**DATA LISTING:**

※ ※ ※

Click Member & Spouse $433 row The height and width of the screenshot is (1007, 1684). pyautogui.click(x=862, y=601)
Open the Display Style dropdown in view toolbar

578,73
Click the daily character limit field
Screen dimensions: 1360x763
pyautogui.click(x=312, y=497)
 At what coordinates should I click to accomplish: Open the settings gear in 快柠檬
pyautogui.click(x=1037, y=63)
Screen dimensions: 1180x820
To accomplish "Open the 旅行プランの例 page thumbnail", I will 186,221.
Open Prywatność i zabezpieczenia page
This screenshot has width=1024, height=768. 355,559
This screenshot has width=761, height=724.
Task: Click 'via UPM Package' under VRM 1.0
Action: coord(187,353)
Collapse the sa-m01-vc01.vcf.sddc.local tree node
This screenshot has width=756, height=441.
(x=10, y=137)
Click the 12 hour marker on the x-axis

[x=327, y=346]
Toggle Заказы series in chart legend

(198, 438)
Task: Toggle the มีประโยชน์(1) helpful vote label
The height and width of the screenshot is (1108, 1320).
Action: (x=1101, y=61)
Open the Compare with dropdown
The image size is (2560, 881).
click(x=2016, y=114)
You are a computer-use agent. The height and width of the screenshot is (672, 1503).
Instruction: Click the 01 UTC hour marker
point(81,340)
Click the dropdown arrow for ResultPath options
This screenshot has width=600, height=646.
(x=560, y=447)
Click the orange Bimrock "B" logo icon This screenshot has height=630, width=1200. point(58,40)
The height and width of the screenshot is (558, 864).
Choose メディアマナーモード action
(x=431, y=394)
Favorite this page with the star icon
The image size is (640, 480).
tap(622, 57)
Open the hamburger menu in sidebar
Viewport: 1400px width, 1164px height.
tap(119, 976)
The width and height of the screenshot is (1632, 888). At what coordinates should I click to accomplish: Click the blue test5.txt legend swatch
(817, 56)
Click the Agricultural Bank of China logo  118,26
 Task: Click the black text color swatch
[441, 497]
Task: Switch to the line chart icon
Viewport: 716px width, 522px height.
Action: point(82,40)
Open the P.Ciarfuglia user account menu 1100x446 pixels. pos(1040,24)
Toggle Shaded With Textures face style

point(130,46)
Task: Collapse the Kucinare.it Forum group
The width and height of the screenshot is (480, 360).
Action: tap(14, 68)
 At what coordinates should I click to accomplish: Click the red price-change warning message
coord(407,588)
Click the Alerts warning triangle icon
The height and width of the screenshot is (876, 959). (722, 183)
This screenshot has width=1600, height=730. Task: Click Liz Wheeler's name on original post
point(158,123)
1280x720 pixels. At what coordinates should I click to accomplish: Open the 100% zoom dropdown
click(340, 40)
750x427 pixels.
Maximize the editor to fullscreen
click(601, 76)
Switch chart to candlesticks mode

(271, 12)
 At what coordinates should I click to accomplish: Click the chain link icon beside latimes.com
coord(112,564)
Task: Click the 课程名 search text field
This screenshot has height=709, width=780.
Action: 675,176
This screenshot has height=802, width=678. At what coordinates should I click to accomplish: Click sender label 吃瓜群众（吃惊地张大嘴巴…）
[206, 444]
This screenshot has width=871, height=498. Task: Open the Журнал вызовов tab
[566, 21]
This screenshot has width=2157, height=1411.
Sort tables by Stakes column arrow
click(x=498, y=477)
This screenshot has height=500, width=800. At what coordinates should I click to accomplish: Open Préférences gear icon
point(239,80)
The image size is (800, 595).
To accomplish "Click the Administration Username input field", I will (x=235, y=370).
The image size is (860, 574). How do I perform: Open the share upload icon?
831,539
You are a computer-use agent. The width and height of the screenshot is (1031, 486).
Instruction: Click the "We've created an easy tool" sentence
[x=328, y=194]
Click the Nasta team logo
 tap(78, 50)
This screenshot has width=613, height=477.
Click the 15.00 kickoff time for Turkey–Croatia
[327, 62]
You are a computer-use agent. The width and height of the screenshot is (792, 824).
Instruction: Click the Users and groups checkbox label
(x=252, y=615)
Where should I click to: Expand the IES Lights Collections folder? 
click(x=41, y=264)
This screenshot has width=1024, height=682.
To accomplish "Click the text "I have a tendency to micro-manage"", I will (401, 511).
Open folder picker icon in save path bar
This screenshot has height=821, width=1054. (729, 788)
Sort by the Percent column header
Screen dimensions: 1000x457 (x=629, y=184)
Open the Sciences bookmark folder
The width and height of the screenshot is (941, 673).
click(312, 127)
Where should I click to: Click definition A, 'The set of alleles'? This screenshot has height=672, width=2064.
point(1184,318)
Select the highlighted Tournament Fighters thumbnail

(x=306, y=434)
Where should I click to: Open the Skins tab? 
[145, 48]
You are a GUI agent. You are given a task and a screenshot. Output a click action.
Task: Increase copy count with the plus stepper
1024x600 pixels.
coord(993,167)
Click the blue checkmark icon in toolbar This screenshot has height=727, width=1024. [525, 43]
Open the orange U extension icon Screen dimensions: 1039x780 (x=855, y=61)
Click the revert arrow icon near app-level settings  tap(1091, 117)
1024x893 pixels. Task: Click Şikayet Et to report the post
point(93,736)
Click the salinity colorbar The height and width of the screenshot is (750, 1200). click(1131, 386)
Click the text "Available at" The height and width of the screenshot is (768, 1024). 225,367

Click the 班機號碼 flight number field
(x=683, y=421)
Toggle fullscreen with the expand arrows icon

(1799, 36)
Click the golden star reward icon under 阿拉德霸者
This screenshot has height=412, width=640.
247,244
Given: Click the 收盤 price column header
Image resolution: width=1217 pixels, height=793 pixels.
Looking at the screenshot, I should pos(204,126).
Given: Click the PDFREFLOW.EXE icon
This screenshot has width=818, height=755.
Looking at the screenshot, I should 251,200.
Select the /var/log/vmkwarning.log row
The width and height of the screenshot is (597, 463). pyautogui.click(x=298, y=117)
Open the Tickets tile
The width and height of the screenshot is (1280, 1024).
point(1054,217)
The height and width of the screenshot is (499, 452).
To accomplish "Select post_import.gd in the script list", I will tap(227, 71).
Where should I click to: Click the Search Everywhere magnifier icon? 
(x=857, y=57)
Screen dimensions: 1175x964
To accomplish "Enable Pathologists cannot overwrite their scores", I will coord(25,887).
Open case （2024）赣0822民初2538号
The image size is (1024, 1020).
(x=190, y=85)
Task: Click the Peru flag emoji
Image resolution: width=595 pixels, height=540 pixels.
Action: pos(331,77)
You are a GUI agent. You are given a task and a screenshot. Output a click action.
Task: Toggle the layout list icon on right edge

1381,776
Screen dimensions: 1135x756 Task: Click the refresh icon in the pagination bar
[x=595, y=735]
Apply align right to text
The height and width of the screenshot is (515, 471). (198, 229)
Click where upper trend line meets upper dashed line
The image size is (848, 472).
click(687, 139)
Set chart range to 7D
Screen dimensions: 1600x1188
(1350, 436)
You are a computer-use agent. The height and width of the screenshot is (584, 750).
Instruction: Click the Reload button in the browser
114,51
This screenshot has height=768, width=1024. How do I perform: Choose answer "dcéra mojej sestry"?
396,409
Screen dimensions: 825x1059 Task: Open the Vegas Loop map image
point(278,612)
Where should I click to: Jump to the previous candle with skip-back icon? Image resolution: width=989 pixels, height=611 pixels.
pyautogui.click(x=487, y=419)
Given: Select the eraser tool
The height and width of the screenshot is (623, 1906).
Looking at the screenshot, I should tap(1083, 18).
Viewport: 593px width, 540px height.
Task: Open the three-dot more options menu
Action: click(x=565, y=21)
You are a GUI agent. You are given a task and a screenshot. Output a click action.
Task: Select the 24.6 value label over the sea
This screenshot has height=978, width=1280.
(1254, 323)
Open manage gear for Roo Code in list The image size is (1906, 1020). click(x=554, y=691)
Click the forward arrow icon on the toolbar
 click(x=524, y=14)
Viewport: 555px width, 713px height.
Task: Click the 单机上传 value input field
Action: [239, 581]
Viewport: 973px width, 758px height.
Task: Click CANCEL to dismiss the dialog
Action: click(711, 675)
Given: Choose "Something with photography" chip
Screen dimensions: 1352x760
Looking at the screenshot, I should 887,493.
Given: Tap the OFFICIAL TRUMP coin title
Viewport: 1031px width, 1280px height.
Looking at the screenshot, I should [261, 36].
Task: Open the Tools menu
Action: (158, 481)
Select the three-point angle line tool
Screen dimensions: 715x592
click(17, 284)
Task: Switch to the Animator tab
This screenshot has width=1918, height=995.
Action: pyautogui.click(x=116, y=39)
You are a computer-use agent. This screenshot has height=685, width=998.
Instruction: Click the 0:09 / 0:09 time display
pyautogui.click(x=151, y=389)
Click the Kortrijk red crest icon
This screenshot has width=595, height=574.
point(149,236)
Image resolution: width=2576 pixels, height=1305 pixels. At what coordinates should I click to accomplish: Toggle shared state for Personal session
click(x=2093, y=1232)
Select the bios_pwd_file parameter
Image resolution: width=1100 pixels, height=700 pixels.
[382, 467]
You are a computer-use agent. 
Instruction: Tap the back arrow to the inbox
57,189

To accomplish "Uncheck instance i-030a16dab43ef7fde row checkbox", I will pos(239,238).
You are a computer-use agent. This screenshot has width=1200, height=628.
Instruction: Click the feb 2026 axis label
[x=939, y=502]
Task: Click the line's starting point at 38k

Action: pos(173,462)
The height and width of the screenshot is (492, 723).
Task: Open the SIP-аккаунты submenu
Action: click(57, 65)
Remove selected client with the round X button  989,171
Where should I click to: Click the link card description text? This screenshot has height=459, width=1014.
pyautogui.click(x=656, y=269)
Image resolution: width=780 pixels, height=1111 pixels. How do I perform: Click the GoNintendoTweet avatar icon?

※ ※ ※

**PROBLEM REQUIREMENTS:** The answer must consist of the lines from the one with "Task: Click the line's starting point at 38k" through the final line of the entries above, exactly as they are, and nothing else.

**RESPONSE:**
Task: Click the line's starting point at 38k

Action: pos(173,462)
The height and width of the screenshot is (492, 723).
Task: Open the SIP-аккаунты submenu
Action: click(57, 65)
Remove selected client with the round X button  989,171
Where should I click to: Click the link card description text? This screenshot has height=459, width=1014.
pyautogui.click(x=656, y=269)
Image resolution: width=780 pixels, height=1111 pixels. How do I perform: Click the GoNintendoTweet avatar icon?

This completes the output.